Round 3: Keep it Simple, Stupid

Whenever I explain what the Entertainment Technology Center is or what we do in my grad program, the most common response is usually “wow, that sounds really fun”. While people may not completely wrap their heads around the day-in-day-out work of our program or what weird things could possibly go into doing what we do, people can wrap their heads around fun.

Fun is universal.

And people that respond that way to me are not wrong. It is fun here. Fun is an integral part of what we try to do and built and is almost always a by-product of our creative process. Whether it is a game for social change or a transformational game or an educational experience, a sure-fire way to make sure it fails and does not get used is to forget the fun entirely. More fun, more engagement, more power - I think Albert Einstein may have said something kinda like that at some point, maybe.

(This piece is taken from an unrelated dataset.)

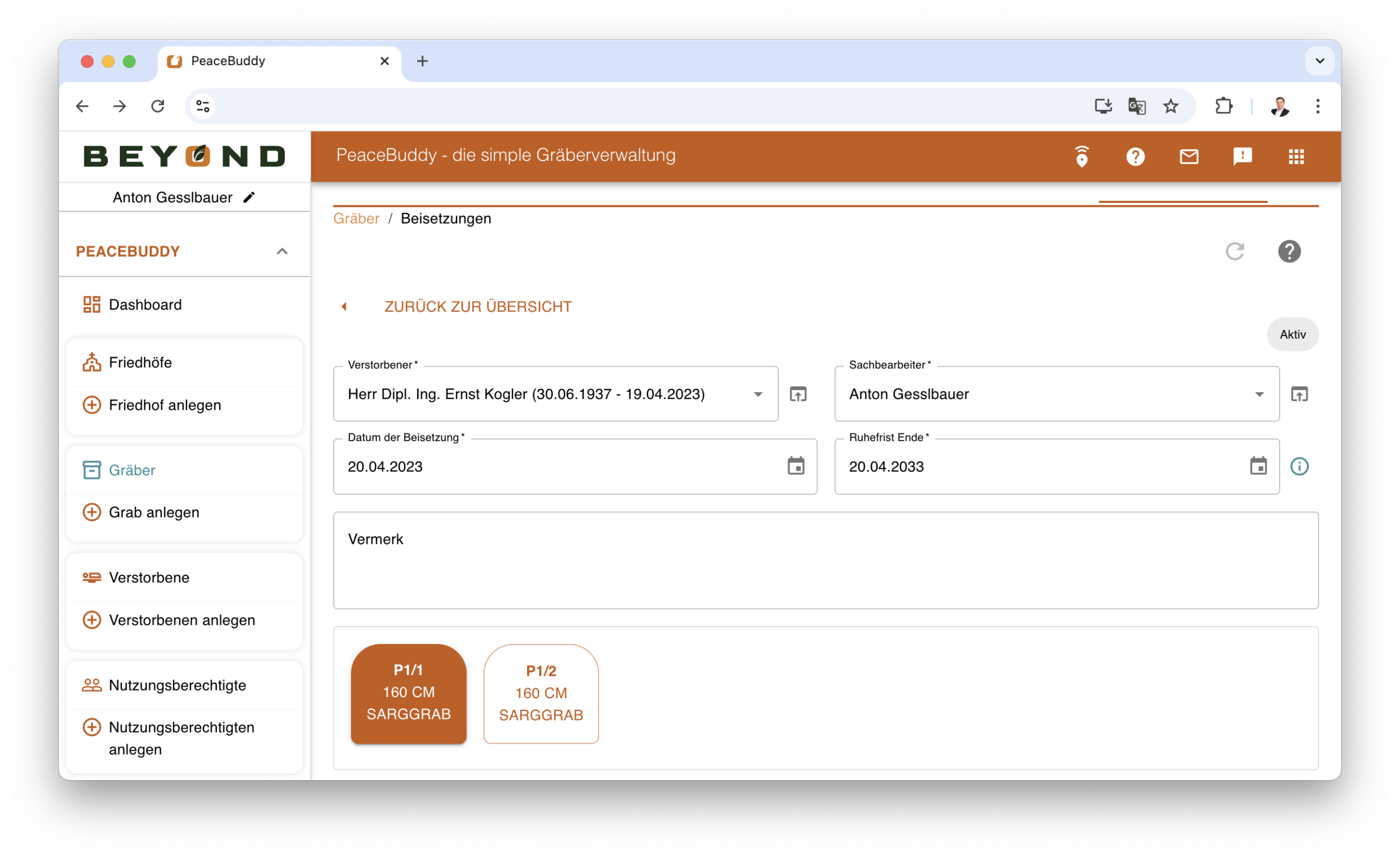Image resolution: width=1400 pixels, height=858 pixels.
Task: Expand the Verstorbener dropdown
Action: point(757,394)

Anyway, fun is good and we try to make good things so we try to make fun things. While it all seems like play-time at the ETC, if you show up between 11pm and midnight on a Monday night before something is due, you will not find very many people who would willingly admit they are having fun. Those are the points, while, yes, you are making a video game or, yes, are building an entire world that has never been thought of before, where you question your sanity and your definition of fun.

Our professors must have known we were starting to feel this way because the only topic of the latest round of everyone’s favorite graduate school pressure cooker (aka “Building Virtual Worlds” for those of you who are new around here) was fun. The catch, though, was that we only had one (1!) week to build our worlds instead of the usual two (kudos to the loyal readers who may have noticed that this post came a week earlier than it should have and realized that something even stranger than usual was happening).

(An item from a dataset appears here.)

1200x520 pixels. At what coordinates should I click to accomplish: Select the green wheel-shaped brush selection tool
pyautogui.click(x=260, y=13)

With only a week to design and build a world based on fun, and without the aid of a mid-way design review and feedback, we were forced into a tight spot to begin with and only given one piece of advice: Keep it simple, stupid. Develop one interaction, one mechanism, one really fun thing and focus on making that as fun as possible. Sounds simple enough, but after rounds of story development and trying to layer in as much as possible, this proved to be a challenge. Like brevity, simplicity is a gift.

Just a few minutes into our first team meeting, we all had come to the conclusion that destruction was universally fun. As much fun as it is to build stuff, I don’t know anyone who would argue that destroying something to bits is not a completely satisfying experience. With that in mind, we iterated through different destruction scenarios that would fit a VR experience (utilizing an Oculus Rift with Leap Motion sensor) and eventually landed at a concept where a guest must use various household objects to destroy his or her little brother’s block towers after he stole their phone. Our goal was to build an experience that allows a guest to do all the things they wish they could have done to get revenge on their siblings - throwing bouncy balls, piloting remote control helicopters that drop water balloons and more.

I don’t want to call our group stupid, but by the end of the week, we were not model “keeping it simple” citizens. Our scope grew as we thought we had cooler and cooler ideas we could pull off and maybe we could have pulled them off in a two week span, but not this time. In the last six hours of development, we had to scrap some ideas and piece together what we had left. It’s not a perfect “world”, by any means, but….. it is pretty fun, if I do say so myself.

And that is what is going to stick with me from the infamous BVW Lightning Round: there is always time to make something fun. Our group rode the emotional roller coaster over the last twenty-four hours of our build and none of us knew where it would put us at 11:59 on Monday night. We did, though, trust the creative process we have in the past and our programmers and we were able to put something together that made whoever played it laugh and that’s really all we could have asked for. We made some great design decisions and some not-so-great ones and still ended up with an experience that ended with a smile.

A smile is a fairly commonplace thing and not your typical goal outcome of a project, but in some cases, it’s the best metric for how successful a project is. Especially in the ETC line of work, smiles are a stupidly simple way to measure how much of an impact a project can have and if we cannot accept that, then we are in the wrong place.